Methods: From 1990 to 2006, 469 adults underwent lung transplantation with lungs from donors aged 7 to 70 years. Donor and recipient total lung capacities were calculated using established formulae (predicted total lung capacity), and actual recipient lung size was measured in the pulmonary function laboratory. Disparity between donor and recipient lung size was expressed as a ratio of donor predicted total lung capacity to recipient predicted total lung capacity—the predicted total lung capacity ratio—and predicted donor total lung capacity to actual recipient total lung capacity—the actual total lung capacity ratio. Survival was measured by multiphase hazard methodology and repeated measures of National Health and Nutrition Examination Survey–normalized forced expiratory volume in 1 second analyzed by temporal decomposition.

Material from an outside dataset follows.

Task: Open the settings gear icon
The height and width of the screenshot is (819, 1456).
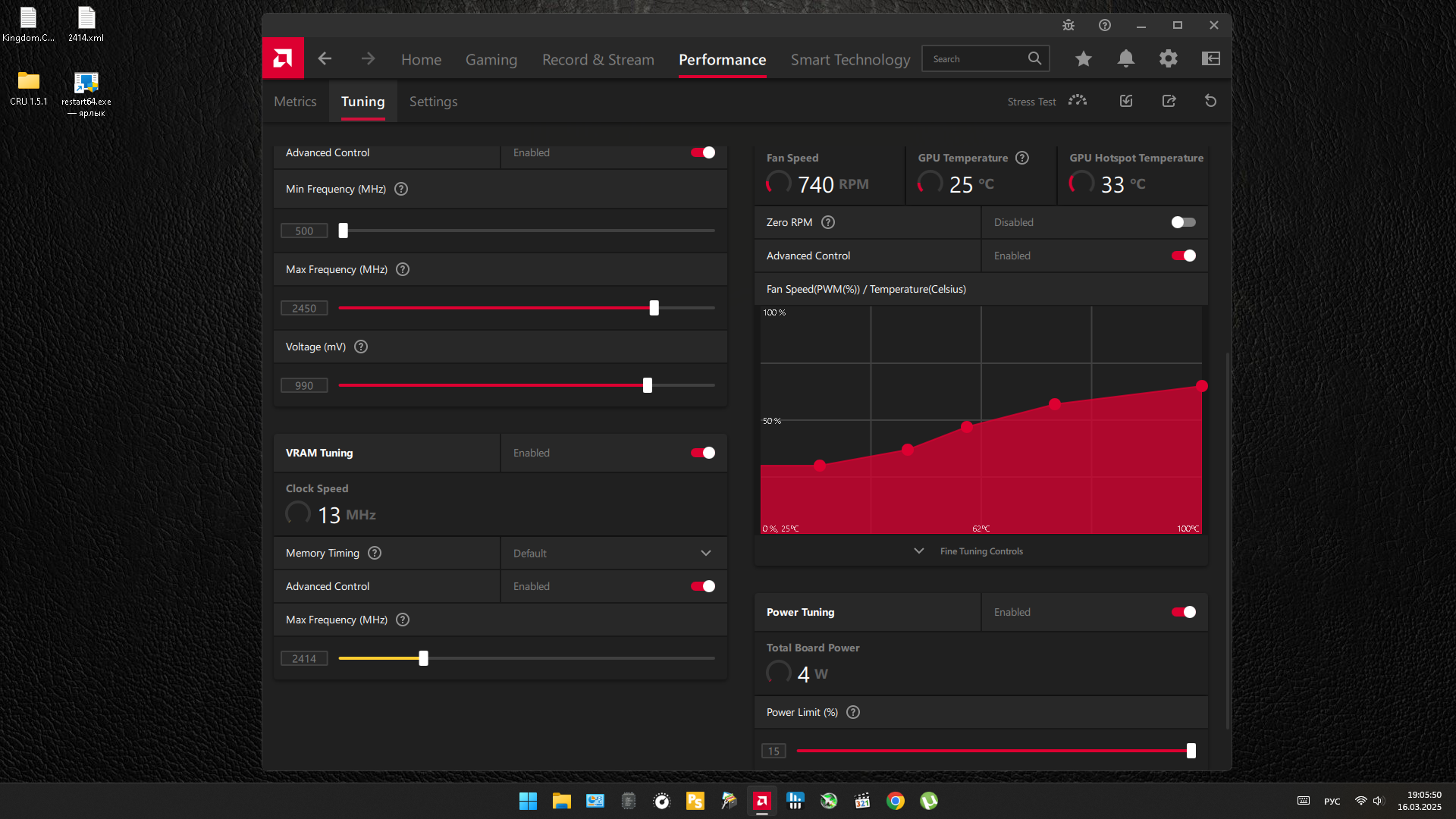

Results: Predicted total lung capacity ratio and actual total lung capacity ratio ranged widely, from 0.55 to 1.59 and 0.52 to 4.20, respectively. Overall survival was unaffected by predicted total lung capacity ratio (P = .3) or actual total lung capacity ratio (P = .5). Patients with emphysema and an actual total lung capacity ratio of 0.67 or less or 1.03 or greater had higher predicted mortality (P = .01). During the first posttransplant year, forced expiratory volume in 1 second increased and then gradually declined. Predicted total lung capacity ratio and actual total lung capacity ratio had a small impact on forced expiratory volume in 1 second, primarily in the late phase after transplant in a disease-specific manner.
Conclusion: Size matching between donor and recipient using predicted total lung capacity ratio and actual total lung capacity ratio is an effective technique. Wide discrepancies in lung sizing do not affect overall posttransplant survival or pulmonary function. Therefore, a greater degree of lung size mismatch can likely be accepted, thereby improving patients' odds of undergoing transplantation.